There is better separability now. Just for sake of interest, let's look at 5HT1A, TH, VACht only (columns 18, 20 ,21).


In [64]:
fit_new <- prcomp(x = apply(flog_rmdtc[,c(18,20,21)],2,rank),center = TRUE,scale = TRUE)
data_embed_new <- fit_new$x[,1:2];

clust_graph <- as.data.frame(data_embed_new)

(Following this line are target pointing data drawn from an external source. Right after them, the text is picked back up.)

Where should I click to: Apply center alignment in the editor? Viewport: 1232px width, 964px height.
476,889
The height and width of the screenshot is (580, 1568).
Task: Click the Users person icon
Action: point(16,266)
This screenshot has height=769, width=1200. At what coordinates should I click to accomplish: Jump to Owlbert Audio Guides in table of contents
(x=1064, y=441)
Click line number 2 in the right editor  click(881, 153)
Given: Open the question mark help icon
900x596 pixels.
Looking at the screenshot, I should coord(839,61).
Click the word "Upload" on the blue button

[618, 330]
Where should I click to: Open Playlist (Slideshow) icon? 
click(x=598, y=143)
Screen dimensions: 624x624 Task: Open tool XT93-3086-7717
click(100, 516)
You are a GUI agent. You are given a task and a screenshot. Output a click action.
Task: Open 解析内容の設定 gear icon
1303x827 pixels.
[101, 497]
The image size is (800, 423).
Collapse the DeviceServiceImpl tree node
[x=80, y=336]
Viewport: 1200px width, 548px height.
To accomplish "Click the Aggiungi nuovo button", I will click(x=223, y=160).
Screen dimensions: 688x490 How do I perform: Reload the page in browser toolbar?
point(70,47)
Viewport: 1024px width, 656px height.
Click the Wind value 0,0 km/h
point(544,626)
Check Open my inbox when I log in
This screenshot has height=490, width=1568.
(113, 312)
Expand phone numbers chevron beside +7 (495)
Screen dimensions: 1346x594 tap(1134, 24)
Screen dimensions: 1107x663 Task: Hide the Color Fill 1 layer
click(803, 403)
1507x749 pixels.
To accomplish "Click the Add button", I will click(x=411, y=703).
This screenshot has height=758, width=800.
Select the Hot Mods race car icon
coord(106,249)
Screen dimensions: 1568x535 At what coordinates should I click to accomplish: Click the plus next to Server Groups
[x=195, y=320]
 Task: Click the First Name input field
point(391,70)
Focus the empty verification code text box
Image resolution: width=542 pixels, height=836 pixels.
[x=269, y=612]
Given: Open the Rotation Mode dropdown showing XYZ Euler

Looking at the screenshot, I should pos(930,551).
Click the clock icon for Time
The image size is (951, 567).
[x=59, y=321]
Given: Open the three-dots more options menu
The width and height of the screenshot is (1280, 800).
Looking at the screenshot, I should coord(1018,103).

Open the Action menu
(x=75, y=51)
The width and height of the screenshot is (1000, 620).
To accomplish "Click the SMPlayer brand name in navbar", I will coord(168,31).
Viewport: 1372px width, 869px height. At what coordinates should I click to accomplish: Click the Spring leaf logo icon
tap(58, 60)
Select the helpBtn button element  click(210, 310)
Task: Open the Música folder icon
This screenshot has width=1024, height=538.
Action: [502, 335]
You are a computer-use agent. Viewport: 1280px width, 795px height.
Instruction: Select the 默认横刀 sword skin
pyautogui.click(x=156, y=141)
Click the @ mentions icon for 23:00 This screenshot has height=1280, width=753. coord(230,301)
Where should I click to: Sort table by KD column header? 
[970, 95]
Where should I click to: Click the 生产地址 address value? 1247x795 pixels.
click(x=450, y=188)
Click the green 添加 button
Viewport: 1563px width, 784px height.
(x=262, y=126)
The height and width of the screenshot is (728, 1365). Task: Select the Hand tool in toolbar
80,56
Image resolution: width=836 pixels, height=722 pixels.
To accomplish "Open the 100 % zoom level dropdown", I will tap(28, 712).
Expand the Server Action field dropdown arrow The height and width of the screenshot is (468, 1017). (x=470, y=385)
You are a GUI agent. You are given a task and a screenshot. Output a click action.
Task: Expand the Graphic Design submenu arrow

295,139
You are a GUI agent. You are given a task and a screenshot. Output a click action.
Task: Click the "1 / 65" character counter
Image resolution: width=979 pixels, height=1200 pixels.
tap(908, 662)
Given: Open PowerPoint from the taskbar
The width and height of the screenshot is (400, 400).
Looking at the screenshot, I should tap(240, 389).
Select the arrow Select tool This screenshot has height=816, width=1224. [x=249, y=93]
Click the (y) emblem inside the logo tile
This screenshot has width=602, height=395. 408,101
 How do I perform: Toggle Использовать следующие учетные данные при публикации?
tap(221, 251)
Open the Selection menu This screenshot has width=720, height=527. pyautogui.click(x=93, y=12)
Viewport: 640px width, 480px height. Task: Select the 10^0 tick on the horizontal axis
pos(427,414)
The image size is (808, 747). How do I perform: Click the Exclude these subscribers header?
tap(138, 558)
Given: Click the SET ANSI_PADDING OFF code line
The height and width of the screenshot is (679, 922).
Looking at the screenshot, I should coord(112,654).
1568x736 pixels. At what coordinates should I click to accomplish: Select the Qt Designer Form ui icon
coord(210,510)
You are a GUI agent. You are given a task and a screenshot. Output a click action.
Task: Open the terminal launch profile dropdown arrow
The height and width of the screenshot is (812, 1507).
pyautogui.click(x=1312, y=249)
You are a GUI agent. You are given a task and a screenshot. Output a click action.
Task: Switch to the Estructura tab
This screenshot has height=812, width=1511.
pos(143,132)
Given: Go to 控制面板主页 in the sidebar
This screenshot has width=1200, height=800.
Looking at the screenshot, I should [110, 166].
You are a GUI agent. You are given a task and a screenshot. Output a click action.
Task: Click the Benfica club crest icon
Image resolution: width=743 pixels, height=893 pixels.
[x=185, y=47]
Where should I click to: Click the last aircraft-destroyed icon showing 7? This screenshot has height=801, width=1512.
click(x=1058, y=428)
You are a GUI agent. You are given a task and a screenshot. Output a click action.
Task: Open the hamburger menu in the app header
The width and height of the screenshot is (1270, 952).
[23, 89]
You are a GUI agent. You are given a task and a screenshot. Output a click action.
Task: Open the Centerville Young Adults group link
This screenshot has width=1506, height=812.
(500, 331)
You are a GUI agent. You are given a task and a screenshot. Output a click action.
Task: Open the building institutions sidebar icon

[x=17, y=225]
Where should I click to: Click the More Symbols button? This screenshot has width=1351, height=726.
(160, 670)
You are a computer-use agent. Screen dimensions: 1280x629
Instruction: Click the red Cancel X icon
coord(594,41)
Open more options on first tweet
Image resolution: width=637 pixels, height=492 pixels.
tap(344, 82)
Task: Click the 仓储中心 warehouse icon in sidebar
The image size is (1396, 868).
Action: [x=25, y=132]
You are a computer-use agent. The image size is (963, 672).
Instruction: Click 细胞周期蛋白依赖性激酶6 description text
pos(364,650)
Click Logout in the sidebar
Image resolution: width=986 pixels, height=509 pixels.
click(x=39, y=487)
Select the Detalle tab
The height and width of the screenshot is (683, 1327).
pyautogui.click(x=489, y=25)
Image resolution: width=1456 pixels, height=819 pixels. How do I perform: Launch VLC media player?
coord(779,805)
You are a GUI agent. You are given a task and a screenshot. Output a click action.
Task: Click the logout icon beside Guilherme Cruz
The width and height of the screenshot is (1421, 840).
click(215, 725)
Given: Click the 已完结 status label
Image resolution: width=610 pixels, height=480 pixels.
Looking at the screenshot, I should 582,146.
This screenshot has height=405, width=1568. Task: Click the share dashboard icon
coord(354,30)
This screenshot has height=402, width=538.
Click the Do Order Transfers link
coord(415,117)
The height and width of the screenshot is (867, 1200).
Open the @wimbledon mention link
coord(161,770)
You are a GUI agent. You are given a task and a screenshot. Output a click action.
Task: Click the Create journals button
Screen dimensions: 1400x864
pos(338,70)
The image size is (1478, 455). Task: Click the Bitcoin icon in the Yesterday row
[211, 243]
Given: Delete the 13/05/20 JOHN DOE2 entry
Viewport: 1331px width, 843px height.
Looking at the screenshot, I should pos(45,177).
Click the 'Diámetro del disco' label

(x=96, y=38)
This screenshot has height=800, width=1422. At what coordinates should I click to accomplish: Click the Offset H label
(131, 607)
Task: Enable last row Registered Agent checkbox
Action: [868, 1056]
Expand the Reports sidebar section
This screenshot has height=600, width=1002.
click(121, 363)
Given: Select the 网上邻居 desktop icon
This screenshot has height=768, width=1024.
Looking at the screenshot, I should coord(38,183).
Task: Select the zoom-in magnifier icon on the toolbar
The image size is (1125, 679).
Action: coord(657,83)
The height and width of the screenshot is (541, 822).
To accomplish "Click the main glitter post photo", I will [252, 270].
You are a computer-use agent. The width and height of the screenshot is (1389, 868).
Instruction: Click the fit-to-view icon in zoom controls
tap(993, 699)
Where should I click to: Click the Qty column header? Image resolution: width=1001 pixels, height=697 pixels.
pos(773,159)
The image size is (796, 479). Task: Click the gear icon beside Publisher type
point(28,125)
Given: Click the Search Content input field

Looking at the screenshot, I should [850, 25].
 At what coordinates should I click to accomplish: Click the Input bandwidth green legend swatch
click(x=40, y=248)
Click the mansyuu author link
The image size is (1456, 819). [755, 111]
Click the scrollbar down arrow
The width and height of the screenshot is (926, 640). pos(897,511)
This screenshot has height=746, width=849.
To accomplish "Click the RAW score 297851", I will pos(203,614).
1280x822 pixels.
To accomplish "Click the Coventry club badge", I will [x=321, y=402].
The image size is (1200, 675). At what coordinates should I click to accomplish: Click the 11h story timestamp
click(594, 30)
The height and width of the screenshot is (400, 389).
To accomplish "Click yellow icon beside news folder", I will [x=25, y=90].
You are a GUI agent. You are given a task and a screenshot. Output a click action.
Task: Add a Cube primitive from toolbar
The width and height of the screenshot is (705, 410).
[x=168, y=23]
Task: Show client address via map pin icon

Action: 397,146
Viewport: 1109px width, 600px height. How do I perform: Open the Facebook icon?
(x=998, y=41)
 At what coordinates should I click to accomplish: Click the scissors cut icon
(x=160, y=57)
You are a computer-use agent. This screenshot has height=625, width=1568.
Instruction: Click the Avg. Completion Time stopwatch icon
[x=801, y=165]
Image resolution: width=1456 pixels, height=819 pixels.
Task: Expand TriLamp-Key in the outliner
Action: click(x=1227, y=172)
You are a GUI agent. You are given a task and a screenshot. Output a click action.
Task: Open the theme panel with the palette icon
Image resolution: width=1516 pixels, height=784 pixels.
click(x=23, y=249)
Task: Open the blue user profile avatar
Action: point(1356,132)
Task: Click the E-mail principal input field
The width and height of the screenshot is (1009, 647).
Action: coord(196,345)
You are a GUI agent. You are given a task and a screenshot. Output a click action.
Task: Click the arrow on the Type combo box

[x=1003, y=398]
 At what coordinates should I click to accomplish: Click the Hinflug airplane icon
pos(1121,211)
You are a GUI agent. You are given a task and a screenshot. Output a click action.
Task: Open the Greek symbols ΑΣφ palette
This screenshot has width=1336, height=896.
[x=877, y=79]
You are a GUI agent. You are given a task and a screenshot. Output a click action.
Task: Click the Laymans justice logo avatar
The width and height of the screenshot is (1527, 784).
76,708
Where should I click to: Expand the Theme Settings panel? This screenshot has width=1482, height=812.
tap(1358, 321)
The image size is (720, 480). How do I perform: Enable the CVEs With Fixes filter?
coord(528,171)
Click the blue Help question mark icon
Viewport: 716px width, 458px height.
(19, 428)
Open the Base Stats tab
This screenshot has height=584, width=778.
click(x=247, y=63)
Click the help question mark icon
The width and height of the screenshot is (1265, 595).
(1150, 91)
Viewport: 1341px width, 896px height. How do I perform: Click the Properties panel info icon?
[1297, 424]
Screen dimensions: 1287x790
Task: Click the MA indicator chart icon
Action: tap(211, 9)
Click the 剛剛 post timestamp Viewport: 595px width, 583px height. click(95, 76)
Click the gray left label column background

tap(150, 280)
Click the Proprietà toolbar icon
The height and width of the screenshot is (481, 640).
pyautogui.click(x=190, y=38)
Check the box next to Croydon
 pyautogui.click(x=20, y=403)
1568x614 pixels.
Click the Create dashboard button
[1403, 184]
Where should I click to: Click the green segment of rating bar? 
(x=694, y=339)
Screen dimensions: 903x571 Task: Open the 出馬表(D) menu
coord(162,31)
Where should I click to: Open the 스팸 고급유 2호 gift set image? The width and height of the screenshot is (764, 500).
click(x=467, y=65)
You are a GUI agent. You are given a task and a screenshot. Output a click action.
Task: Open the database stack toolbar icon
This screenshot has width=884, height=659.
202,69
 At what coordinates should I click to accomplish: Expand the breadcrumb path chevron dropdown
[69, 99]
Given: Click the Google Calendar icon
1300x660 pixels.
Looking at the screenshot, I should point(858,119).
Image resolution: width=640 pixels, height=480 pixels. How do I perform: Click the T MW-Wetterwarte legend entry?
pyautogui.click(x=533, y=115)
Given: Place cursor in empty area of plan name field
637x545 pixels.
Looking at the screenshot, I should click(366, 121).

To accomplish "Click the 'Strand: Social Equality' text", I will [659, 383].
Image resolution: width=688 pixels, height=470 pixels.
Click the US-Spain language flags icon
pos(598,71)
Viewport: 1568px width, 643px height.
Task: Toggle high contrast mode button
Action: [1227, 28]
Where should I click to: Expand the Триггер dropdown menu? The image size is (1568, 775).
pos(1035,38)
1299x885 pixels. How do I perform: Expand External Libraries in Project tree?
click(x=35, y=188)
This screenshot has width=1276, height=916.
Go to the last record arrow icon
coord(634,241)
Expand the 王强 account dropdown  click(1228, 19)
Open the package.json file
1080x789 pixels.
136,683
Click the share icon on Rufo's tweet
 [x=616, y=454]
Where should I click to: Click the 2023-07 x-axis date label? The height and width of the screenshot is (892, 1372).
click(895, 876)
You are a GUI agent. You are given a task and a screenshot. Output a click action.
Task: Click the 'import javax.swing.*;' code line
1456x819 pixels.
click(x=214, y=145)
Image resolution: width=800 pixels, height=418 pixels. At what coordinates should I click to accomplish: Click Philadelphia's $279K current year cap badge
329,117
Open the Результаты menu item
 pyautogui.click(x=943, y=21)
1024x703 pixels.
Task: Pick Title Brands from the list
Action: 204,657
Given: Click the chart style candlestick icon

p11 <- ggplot(clust_graph,aes(PC1,PC2,)) + geom_point(alpha = 0.75)  + 
theme(legend.text=element_text(size=14), legend.title = element_text(size = 20),panel.background = element_blank(), plot.background = element_blank()) + 
ggtitle('PCA Embedding')

p11


Doesn't look like there is too much there. Let's return to the excitatory/inhibitory marker. In the future we can try generating labels for pre/post-synaptic excitoatory/inhibitory under the assumption that 50% are pre-synaptic and 50% are post-synaptic.